▶ _Work instructions_
Could you write out the rows below again with "question mark" switched to "help", everything else left unchanged and the pictures left out?

▶ _Provided records_

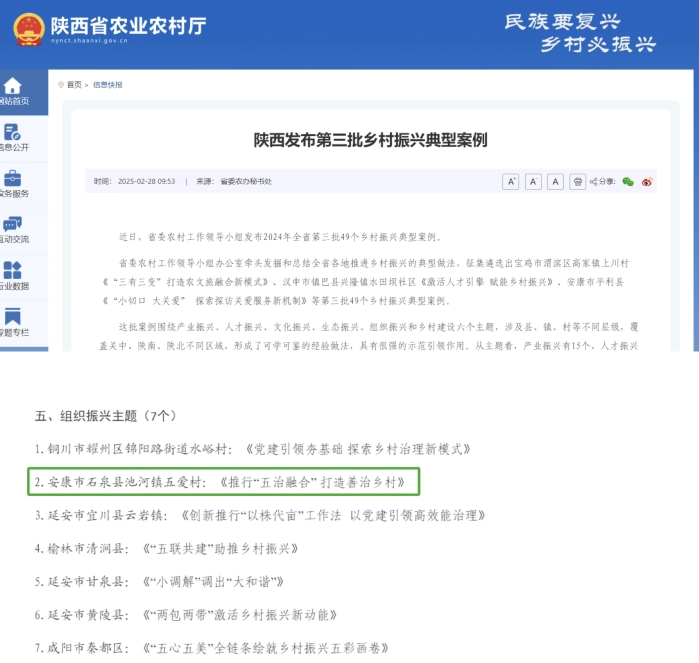The width and height of the screenshot is (699, 663).
Task: Share the article to WeChat
Action: click(x=628, y=182)
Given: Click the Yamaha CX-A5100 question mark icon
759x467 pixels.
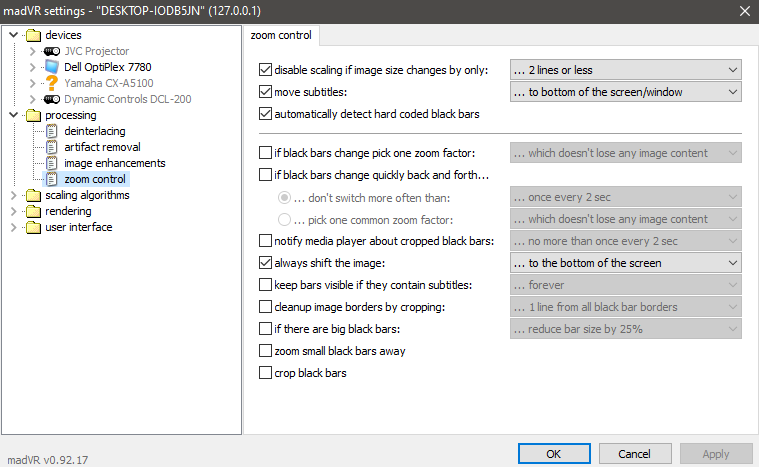Looking at the screenshot, I should [x=52, y=83].
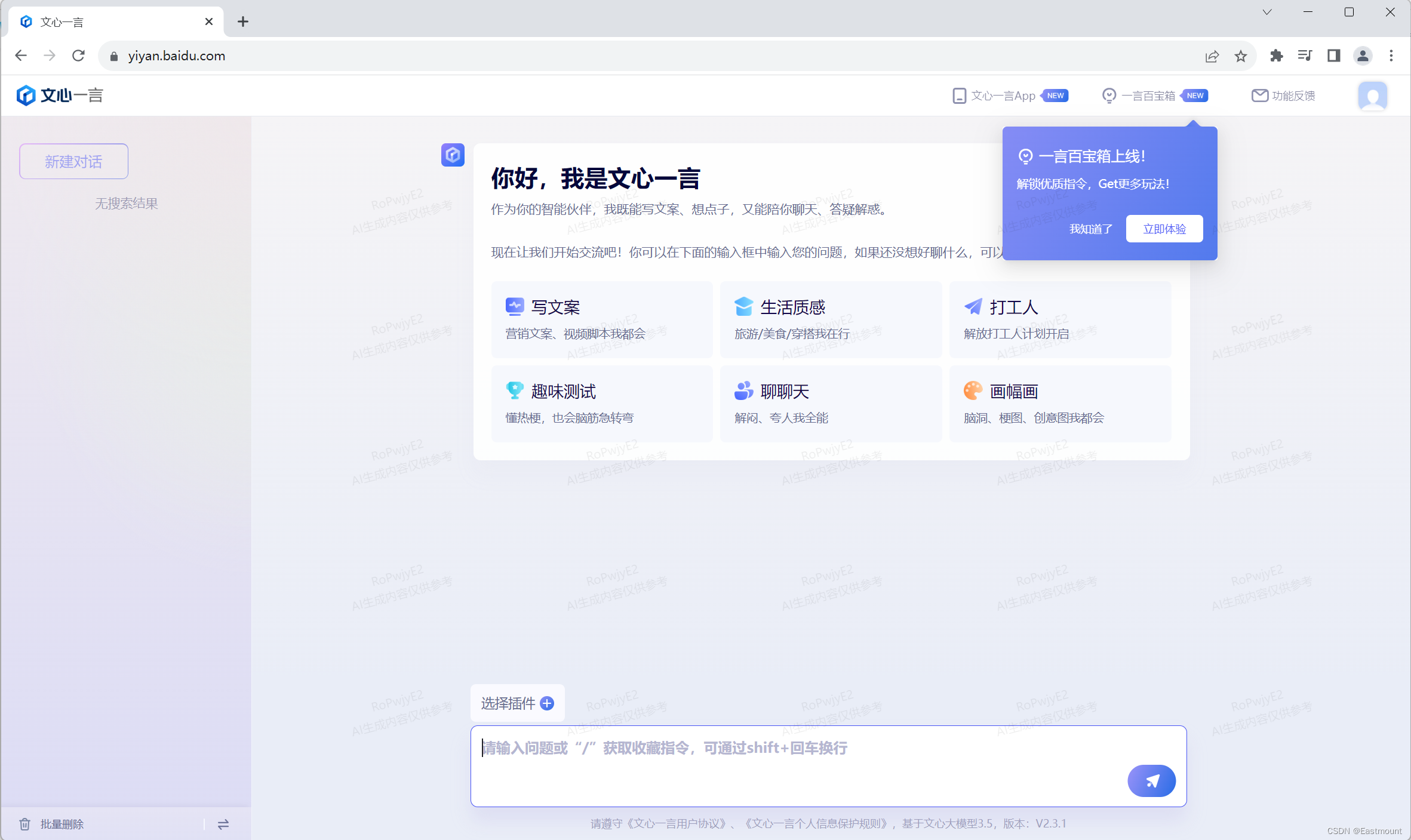Click the 文心一言 logo in header
Screen dimensions: 1411x840
[60, 95]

▶ _In response_
The width and height of the screenshot is (699, 663).
Task: Share the article to WeChat
Action: click(x=628, y=182)
Given: Click the Yamaha CX-A5100 help icon
759x467 pixels.
Looking at the screenshot, I should [x=52, y=83].
Click the 文心一言 logo in header
Screen dimensions: 1411x840
[60, 95]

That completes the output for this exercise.